- Request A
Repeat a section of the Simpsons chop house passage below, starting at the words that contain "The lunchtime rush" and stopping after "meeting their admirers.".
- Request B
In the Simpsons chop house passage below, who combined the two seventeenth century dwellings?

- Source passage

Once you pass through the shadowy passage tapering from Cornhill and emerge into the sunlight descending upon Ball Court, you feel transported into a different era, as if you might catch a glimpse of Charles Dickens and William Thackeray arriving for one of their customary lunches from the office of the Cornhill Magazine next door. Ahead of you are the two seventeenth century dwellings combined by Thomas Simpson, where a menu unchanged in two hundred and fifty years is still served upon each of the three floors, in rooms that are domestic in scale, linked by the narrow staircases of a private house.

The lunchtime rush comes late, around one, which makes midday the ideal time to arrive – permitting the opportunity to climb the stairs and explore before the City gents arrive to claim their territory with high spirits worthy of schoolboys, and, most importantly, it affords a chance to introduce yourself to the noble ladies of Simpsons, who gather in the grill room on the ground floor from around eleven thirty for a light snack and a lively chat to brace themselves before meeting their admirers.

These fine waitresses preside with such regal authority and character, they welcome customers as if they were old friends come to pay court at their personal salon or boudoir. And it is only appropriate that it should be so, since Simpsons was the first establishment to employ waitresses at the beginning of the twentieth century, even though women were not admitted as diners until 1916 – which licences the current females, making up for more than two centuries of lost time.

The redoubtable leading ladies among the coterie of Simpsons’ chop house goddesses are Jean Churcher and Maureen Thompson, who have both been here over thirty years, know all the regular customers, and carry between them the stories and the spirit of this eminent landmark, which has an atmosphere closer to that of a private lunch club than a restaurant. “I do feel like I’ve been here since the eighteenth century,” admitted Maureen, chuckling with self-effacing humour, “I’ve served three Prime Minister’s grandsons, Macmillan, Lloyd George and Churchill.”

“Midday was the bankers, one o’clock was the insurance people from Lloyds and two o’clock was the metal exchange brokers, and then they’d all mix up,” recalled Jean, waving her hands in a gesture of crazed hilarity to communicate the innumerable long afternoons of merrymaking she has seen here, in the days when banks allowed their staff to drink at lunchtime. Let them tell you tales of the old days when the chops were grilled on an ancient contraption which set the chimney on fire with such regularity that patrons would simply take up their lunch plates and copies of the Financial Times, and step out into the courtyard until the fire brigade appeared.

- Data shown
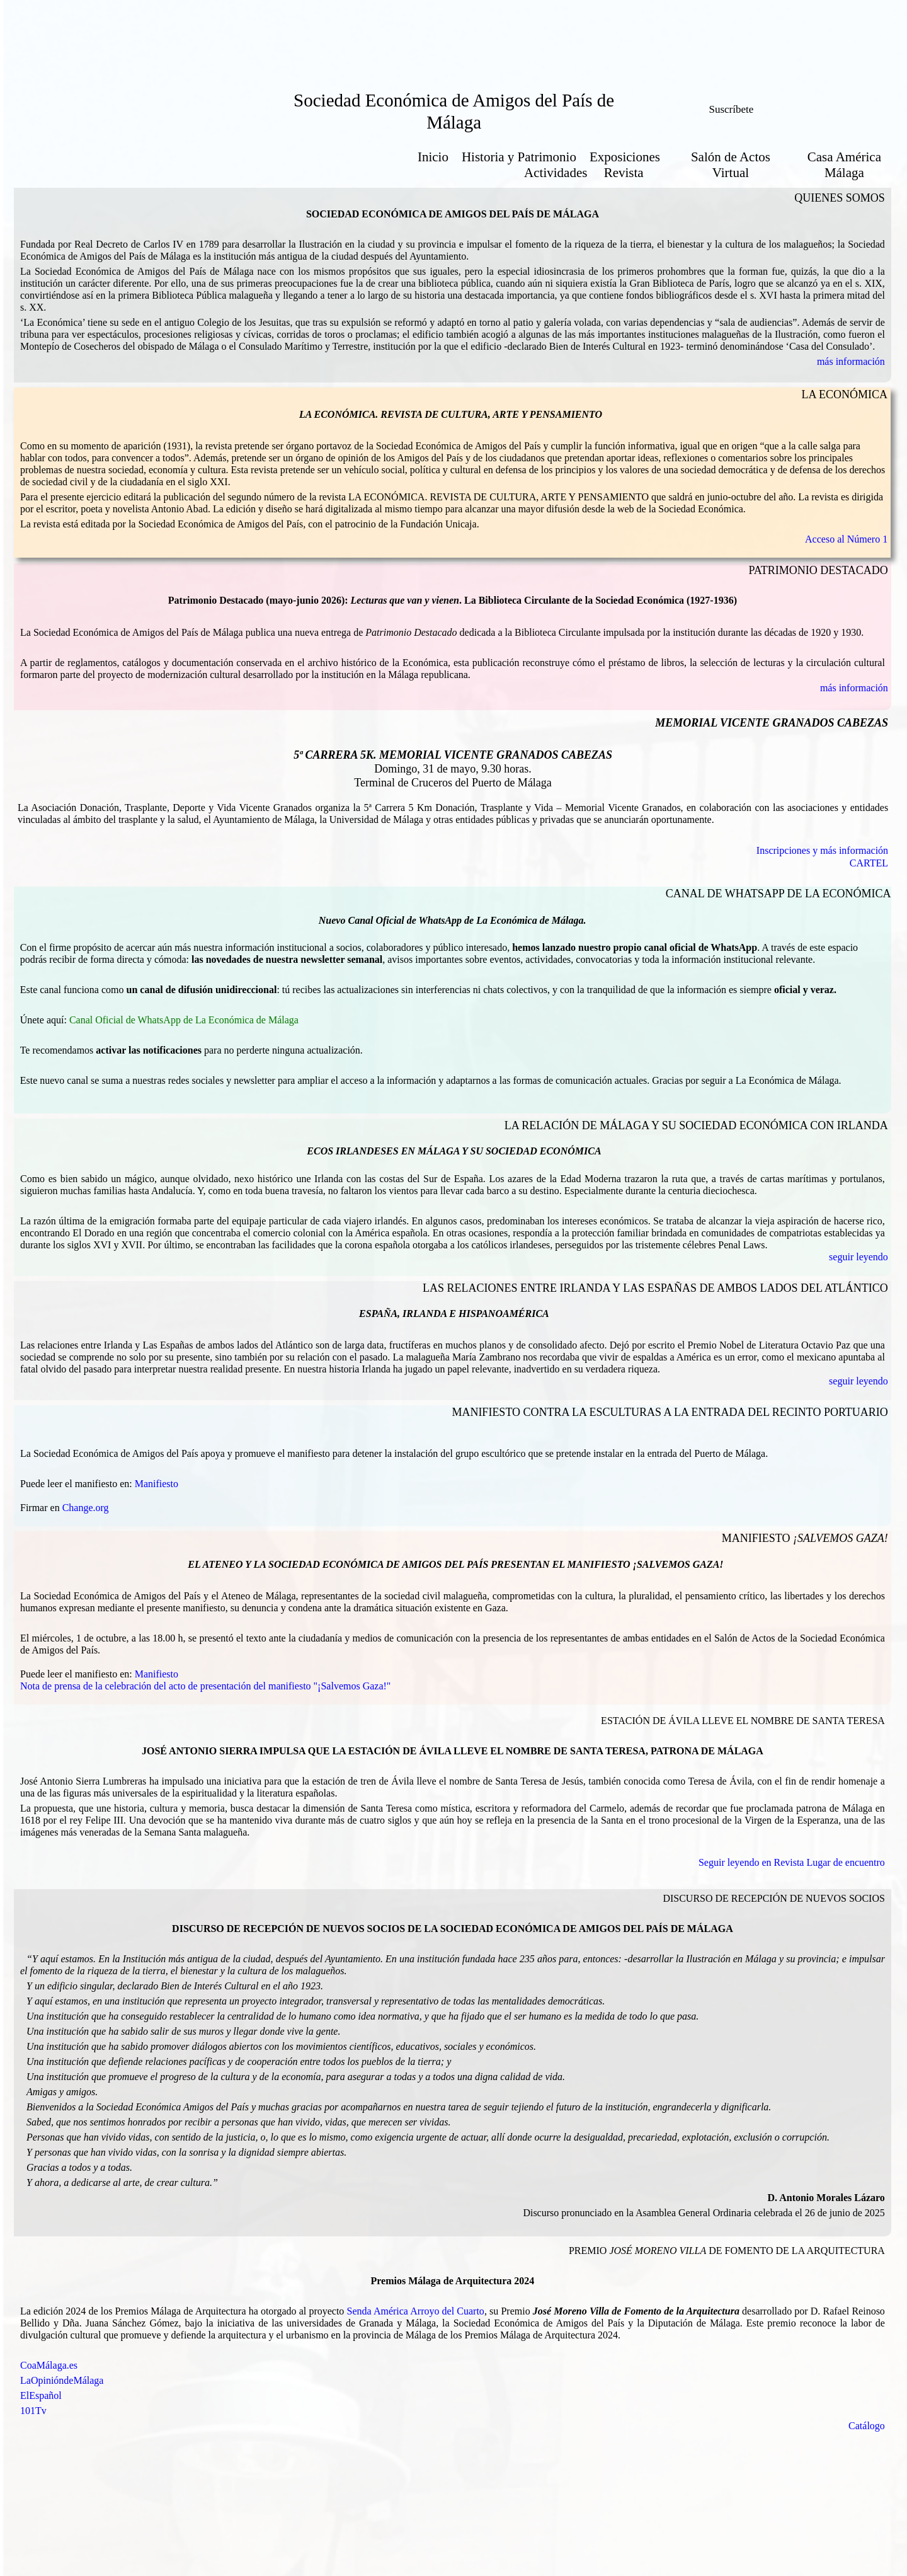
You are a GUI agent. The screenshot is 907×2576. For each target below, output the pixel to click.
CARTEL (869, 863)
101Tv (33, 2410)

- Correct response A
The lunchtime rush comes late, around one, which makes midday the ideal time to arrive – permitting the opportunity to climb the stairs and explore before the City gents arrive to claim their territory with high spirits worthy of schoolboys, and, most importantly, it affords a chance to introduce yourself to the noble ladies of Simpsons, who gather in the grill room on the ground floor from around eleven thirty for a light snack and a lively chat to brace themselves before meeting their admirers.

- Correct response B
Thomas Simpson